Task to carry out: Copy out the data below, putting "screen agent" in place of "GUI agent" wherever it appears and leaving everything else as it is.

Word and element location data
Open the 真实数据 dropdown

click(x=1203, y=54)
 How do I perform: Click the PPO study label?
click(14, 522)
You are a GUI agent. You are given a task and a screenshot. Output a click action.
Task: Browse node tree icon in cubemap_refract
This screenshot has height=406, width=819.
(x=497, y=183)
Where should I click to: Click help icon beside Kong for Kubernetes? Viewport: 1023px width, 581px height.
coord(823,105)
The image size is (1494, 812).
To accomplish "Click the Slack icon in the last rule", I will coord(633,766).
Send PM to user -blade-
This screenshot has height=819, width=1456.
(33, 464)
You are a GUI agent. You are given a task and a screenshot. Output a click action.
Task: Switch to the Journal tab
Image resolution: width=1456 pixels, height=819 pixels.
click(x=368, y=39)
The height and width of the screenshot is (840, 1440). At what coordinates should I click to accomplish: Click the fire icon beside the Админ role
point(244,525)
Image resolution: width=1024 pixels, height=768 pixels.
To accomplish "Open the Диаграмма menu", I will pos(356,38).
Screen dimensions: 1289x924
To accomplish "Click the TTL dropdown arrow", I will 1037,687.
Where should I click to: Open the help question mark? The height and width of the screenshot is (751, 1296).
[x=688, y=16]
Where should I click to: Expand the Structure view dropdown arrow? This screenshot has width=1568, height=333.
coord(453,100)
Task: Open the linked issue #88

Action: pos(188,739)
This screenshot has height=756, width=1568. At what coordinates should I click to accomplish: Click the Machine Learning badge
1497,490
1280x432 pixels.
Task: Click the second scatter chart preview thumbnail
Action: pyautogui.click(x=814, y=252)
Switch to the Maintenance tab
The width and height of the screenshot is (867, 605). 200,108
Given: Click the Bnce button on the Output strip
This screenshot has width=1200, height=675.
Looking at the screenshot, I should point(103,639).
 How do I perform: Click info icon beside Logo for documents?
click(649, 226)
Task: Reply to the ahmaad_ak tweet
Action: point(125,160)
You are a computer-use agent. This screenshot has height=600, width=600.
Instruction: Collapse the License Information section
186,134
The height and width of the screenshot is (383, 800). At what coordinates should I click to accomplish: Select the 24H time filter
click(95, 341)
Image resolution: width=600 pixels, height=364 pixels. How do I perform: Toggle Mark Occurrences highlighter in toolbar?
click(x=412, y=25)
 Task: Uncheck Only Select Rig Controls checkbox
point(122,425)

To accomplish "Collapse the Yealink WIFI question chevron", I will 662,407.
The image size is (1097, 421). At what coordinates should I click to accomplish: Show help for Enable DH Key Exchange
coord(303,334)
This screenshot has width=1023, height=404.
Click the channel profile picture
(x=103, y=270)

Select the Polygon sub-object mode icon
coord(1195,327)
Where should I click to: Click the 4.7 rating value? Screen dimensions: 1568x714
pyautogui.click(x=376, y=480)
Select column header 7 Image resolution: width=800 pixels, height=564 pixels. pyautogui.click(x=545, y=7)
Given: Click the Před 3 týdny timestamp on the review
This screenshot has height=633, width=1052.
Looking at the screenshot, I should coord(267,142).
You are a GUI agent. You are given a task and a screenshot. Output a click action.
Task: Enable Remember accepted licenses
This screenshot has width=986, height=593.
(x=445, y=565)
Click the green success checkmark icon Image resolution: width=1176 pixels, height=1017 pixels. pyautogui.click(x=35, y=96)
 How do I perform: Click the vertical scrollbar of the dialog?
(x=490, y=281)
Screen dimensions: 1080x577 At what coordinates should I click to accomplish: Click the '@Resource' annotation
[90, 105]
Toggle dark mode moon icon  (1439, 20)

Written reply:
Open the 真实数据 dropdown

click(x=1203, y=54)
 How do I perform: Click the PPO study label?
click(14, 522)
You are a screen agent. You are given a task and a screenshot. Output a click action.
Task: Browse node tree icon in cubemap_refract
This screenshot has height=406, width=819.
(x=497, y=183)
Where should I click to: Click help icon beside Kong for Kubernetes? Viewport: 1023px width, 581px height.
coord(823,105)
The image size is (1494, 812).
To accomplish "Click the Slack icon in the last rule", I will coord(633,766).
Send PM to user -blade-
This screenshot has height=819, width=1456.
(33, 464)
You are a screen agent. You are given a task and a screenshot. Output a click action.
Task: Switch to the Journal tab
Image resolution: width=1456 pixels, height=819 pixels.
click(x=368, y=39)
The height and width of the screenshot is (840, 1440). At what coordinates should I click to accomplish: Click the fire icon beside the Админ role
point(244,525)
Image resolution: width=1024 pixels, height=768 pixels.
To accomplish "Open the Диаграмма menu", I will pos(356,38).
Screen dimensions: 1289x924
To accomplish "Click the TTL dropdown arrow", I will 1037,687.
Where should I click to: Open the help question mark? The height and width of the screenshot is (751, 1296).
[x=688, y=16]
Where should I click to: Expand the Structure view dropdown arrow? This screenshot has width=1568, height=333.
coord(453,100)
Task: Open the linked issue #88

Action: pos(188,739)
This screenshot has height=756, width=1568. At what coordinates should I click to accomplish: Click the Machine Learning badge
1497,490
1280x432 pixels.
Task: Click the second scatter chart preview thumbnail
Action: pyautogui.click(x=814, y=252)
Switch to the Maintenance tab
The width and height of the screenshot is (867, 605). 200,108
Given: Click the Bnce button on the Output strip
This screenshot has width=1200, height=675.
Looking at the screenshot, I should point(103,639).
 How do I perform: Click info icon beside Logo for documents?
click(649, 226)
Task: Reply to the ahmaad_ak tweet
Action: point(125,160)
You are a computer-use agent. This screenshot has height=600, width=600.
Instruction: Collapse the License Information section
186,134
The height and width of the screenshot is (383, 800). At what coordinates should I click to accomplish: Select the 24H time filter
click(95, 341)
Image resolution: width=600 pixels, height=364 pixels. How do I perform: Toggle Mark Occurrences highlighter in toolbar?
click(x=412, y=25)
 Task: Uncheck Only Select Rig Controls checkbox
point(122,425)

To accomplish "Collapse the Yealink WIFI question chevron", I will 662,407.
The image size is (1097, 421). At what coordinates should I click to accomplish: Show help for Enable DH Key Exchange
coord(303,334)
This screenshot has width=1023, height=404.
Click the channel profile picture
(x=103, y=270)

Select the Polygon sub-object mode icon
coord(1195,327)
Where should I click to: Click the 4.7 rating value? Screen dimensions: 1568x714
pyautogui.click(x=376, y=480)
Select column header 7 Image resolution: width=800 pixels, height=564 pixels. pyautogui.click(x=545, y=7)
Given: Click the Před 3 týdny timestamp on the review
This screenshot has height=633, width=1052.
Looking at the screenshot, I should coord(267,142).
You are a screen agent. You are given a task and a screenshot. Output a click action.
Task: Enable Remember accepted licenses
This screenshot has width=986, height=593.
(x=445, y=565)
Click the green success checkmark icon Image resolution: width=1176 pixels, height=1017 pixels. pyautogui.click(x=35, y=96)
 How do I perform: Click the vertical scrollbar of the dialog?
(x=490, y=281)
Screen dimensions: 1080x577 At what coordinates should I click to accomplish: Click the '@Resource' annotation
[90, 105]
Toggle dark mode moon icon  (1439, 20)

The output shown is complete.